Basically it makes these “Core Network Services” concise, manageable and integrated. It basically makes the network infrastructures of today and the future possible.
There is however one thing that continuously seems to irritate when talking about integrating these services on networks.
Let’s have a look at the Microsoft DNS and DHCP, it’s the most used, and has by far the largest footprint of them all. But is it “Integrated”? Seems to be with “Active Directory”, but not so with IPAM as there is no real administration of “content” on Microsoft DNS/DHCP (just config and “records”). And Excel really doesn’t count! :-).
If we look at Non-Microsoft DNS and DHCP, it seems to be more network/unix territory, and administering and configuring IP-Addresses seems to be more embedded due to historical reasons (maybe). IPAM is more of a common cause here.
So it would be logical, if one wants to apply the magical trio, to replace Microsoft DNS/DHCP, de-integrated it from Active Directory and put it closer to the network, right? (well, I would say yes, but lots of peoples are not convinced).
Actually there are a couple of scenario’s that seems to appeal, but get little to no attention, let alone implemented.
Scenario 1: Let’s replace the lot
Disable Microsoft DNS/DHCP and let Active Directory use the company wide DDI solution. This is actually no problem at all, and give lots of benefits. In most cases it actually gives Active Directory a boost in performance and all kinds of extra logging and statistical information. And of course integrated IPAM, which is key for any IP based network infrastructure and it’s services nowadays.
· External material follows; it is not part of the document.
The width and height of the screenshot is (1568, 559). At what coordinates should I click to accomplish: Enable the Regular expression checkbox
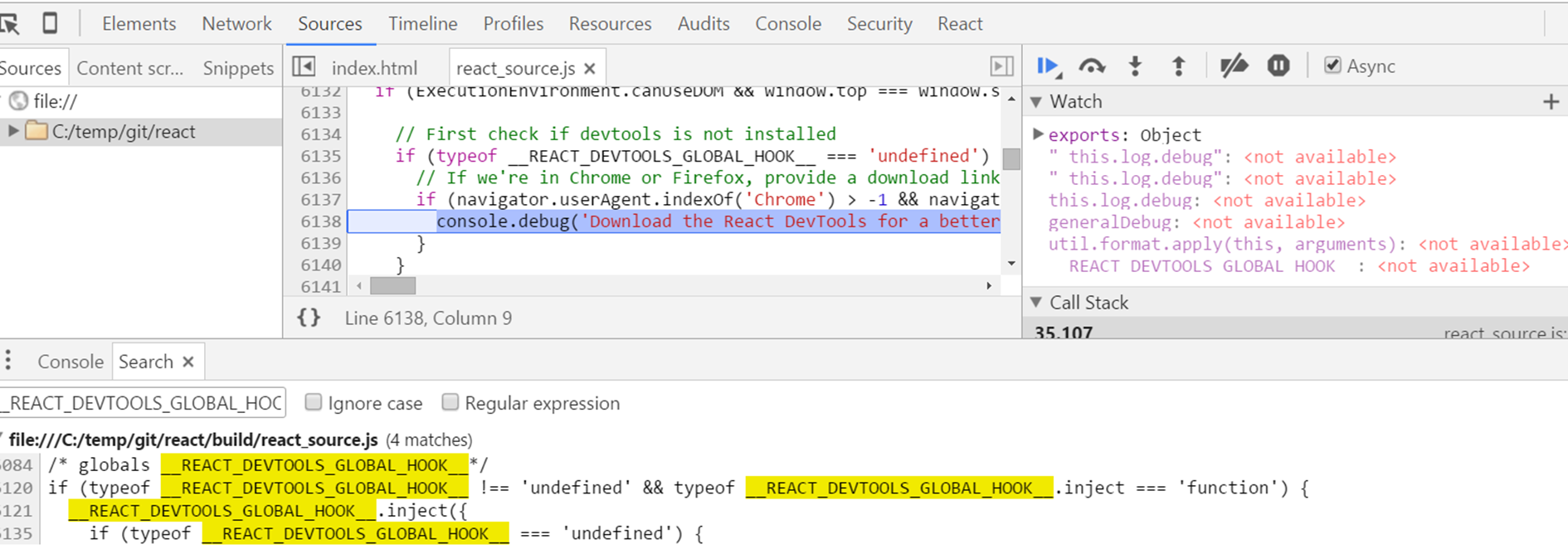click(x=450, y=402)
Scenario 2: Delegate a Domain
Have a company wide DDI solution, but just delegate a domain to the Active Directory domain which will run on Microsoft DNS/DHCP services. So the “connection” is just DNS. You will loose some oversight (feedback) from the services. As long as there are procedures from the DDI team on handing out IP’s and Names, it is a workable situation. Not perfect in my opinion.
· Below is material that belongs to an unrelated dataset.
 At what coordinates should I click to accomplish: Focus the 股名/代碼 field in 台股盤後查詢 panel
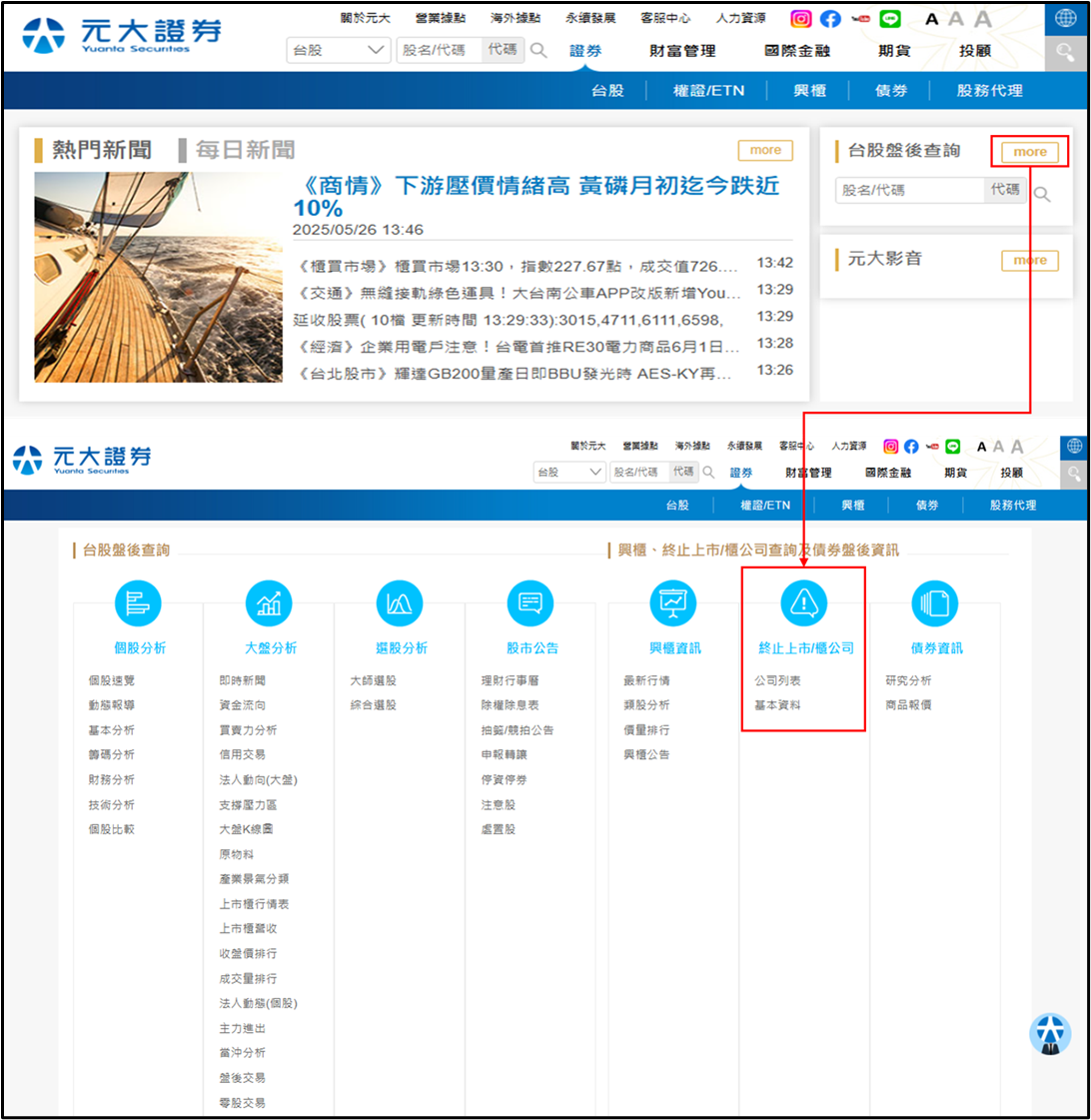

Scenario 3: Integrate with the MS Services
Have a company wide DDI solution, have an Active Directory with their own Microsoft DNS/DHCP services, but manage both with the same DDI solution. This is very flexible and best of both worlds. It will have an added bonus: IPAM.
Scenario 4: No integration
Let everyone have their own island. Prone to lots of political and technical discussions. The biggest question here will be “Reverse Zones”, who will own them… Good luck!
And there are many more, but I keep it by these 4 which seems to be most common.
There seems to be two camps revolving around this:
Camp 1: The Network / System Guys
They want an integral DDI solution, providing DHCP and DNS to the whole world, including Active Directory. Strong users of IPAM want all kind of neat features for failover, redundancy and disaster-recover. DNS and DHCP is a “Network Component”.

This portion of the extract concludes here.